At the current rate of progress, it will take until 2158, which is roughly five generations from now, to reach full gender parity, according to data from the World Economic Forum. That's why this year International Women's Day aims to highlight the importance of taking swift and decisive steps to achieve gender equality. 
Statistics show the gaps that still exist, in conflict zones, reports of sexual violence have surged, with a 50% increase in recorded cases in 2023. Women and girls made up 95% of the victims. An estimated 119 million girls worldwide remain out of school. Women continue to have access to only two-thirds of the rights that men enjoy in most countries.
In 2024, nearly half the world’s population participated in elections, but the growth in female political representation was at its lowest rate in 20 years. A we  observe International Womens Day,  lets stand up for all women still trapped by injustices, still suffering from abuse,  acknowledge all those  who have been persecuted, jailed, tortured, simply for being a woman. Especially those who are among the most vulnerable in this present moment of time - the refugees. 
Let us also celebrate the  powerful women who've fought dictatorship, risked their lives to fight climate change and led mass movements for justice across the world, we cannot let their contributions go unnoticed today and every day. As Audre Lorde said "I am not free while any woman is unfree, even when her shackles are very different from my own,"
We  must acknowlege  too that freedom from gendered oppression will not be complete without the liberation of all oppressed people, whether here in Britain or across the world.As far back as the period of the British Mandate, Palestinian women were organising together to advance the struggle for liberation, both as women and as proud Palestinians.  
Today, despite the fact that 70% of those killed by Israel in Gaza since 2023 have been women and children; despite the current complete restriction of aid which will push thousands of women further into desperation; despite Israel’s escalating violence against Palestinian women across the West Bank including the recent killing of eight months pregnant Palestinian woman Sondos Jamal Muhammad Shalabi in Nur Shams refugee camp; and despite the gendered and sexual violence that is central to Israel’s settler-colonial project; incredibly, Palestinian women continue to resist.  
In November 2023, Palestinian feminists issued a call  https://bdsmovement.net/Ending-Gaza-Genocide-Feminist-Issue-Call-From-Palestinian-Women to people across the world to escalate campaigns as a form of meaningful solidarity to bring down Israel’s regime of oppression. They called for aid to Gaza, to reject the forcible transfer of Palestinians from their home and for countries across the world to impose a comprehensive military-security embargo on Israel. Shamefully, the British government has utterly failed to answer this call. It is up to us to ensure they are held to account.  
As the statement from Palestinian feminists reads: “This moment is the litmus test for humanity and the very meaning of justice and freedom. If not now, when?” 
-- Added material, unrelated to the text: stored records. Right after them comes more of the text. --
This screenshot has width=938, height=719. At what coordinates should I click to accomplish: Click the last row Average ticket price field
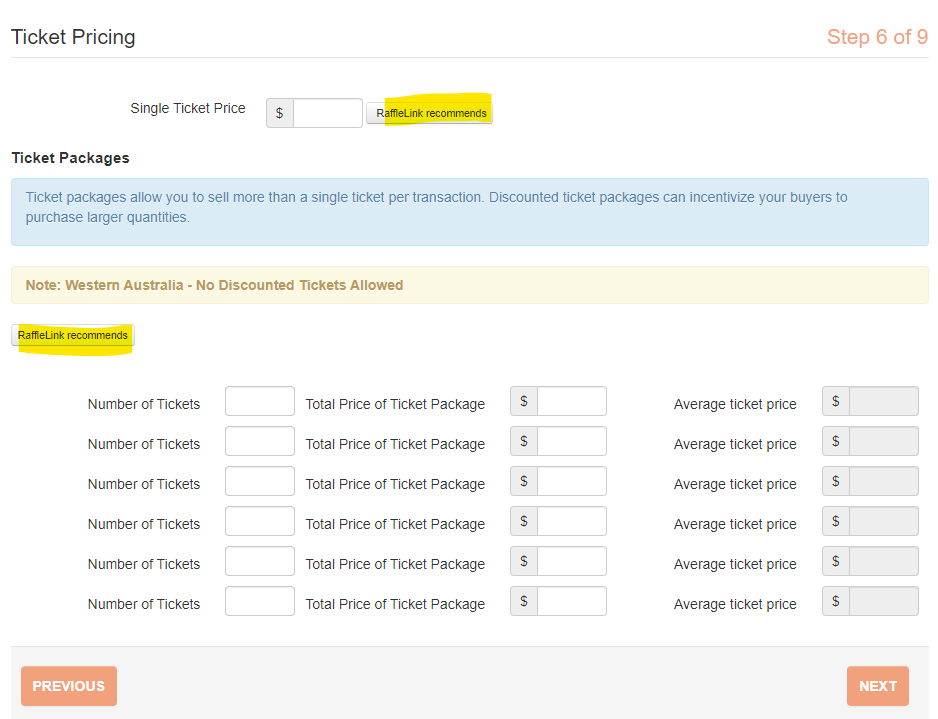click(883, 602)
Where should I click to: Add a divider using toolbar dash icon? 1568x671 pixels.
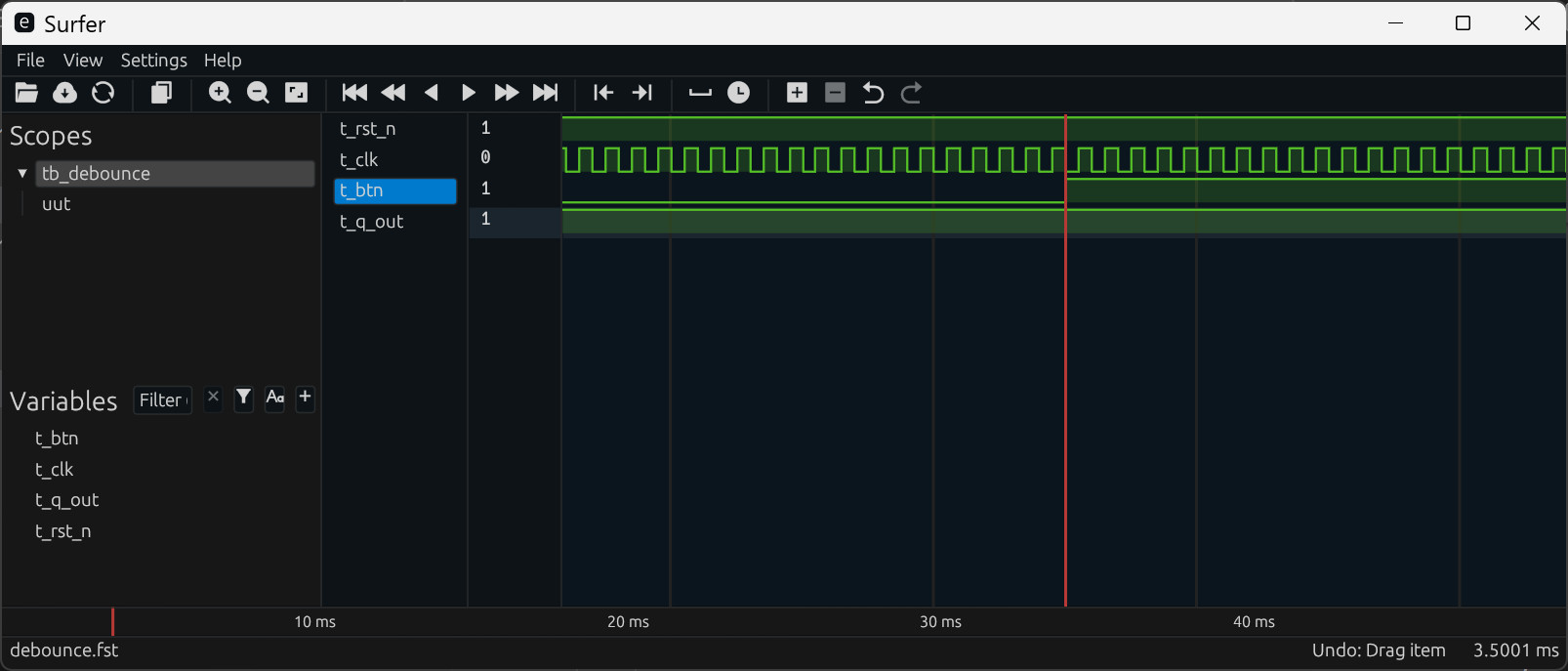[700, 93]
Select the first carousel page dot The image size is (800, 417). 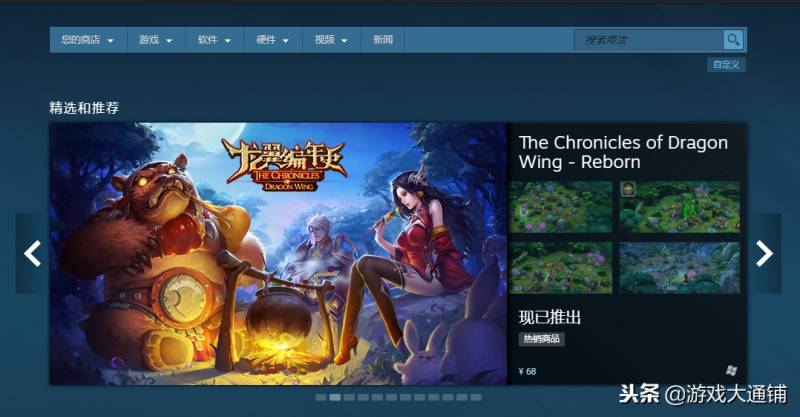click(x=321, y=397)
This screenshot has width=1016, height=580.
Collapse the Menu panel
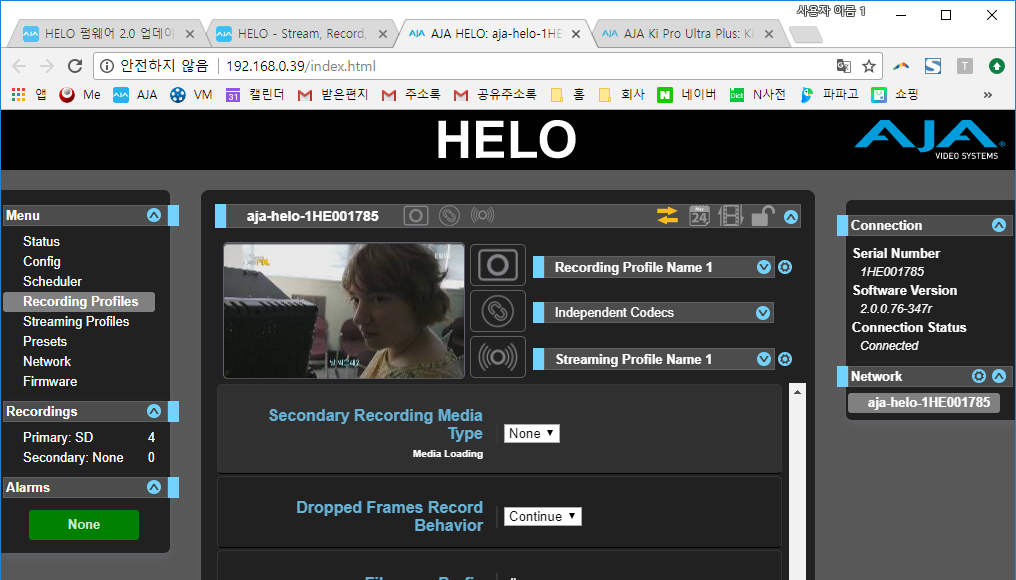153,215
Actions will be taking place for International Women’s Day across the country. I encourage you  to stand, today and every day, with all those oppressed by patriarchal and colonial violence, and all those internationally who are still fighting sexism and the inequality, exploitation and hardship and  continue to try and promote gender equality and political justice, that will make this world of ours a better place for everyone. Happy International Women’s Day! Let;s not forget its socialist feminist origins.  and use March 8 to pledge to redouble our efforts  accelerate and protect and extend women’s rights “for the many not the few.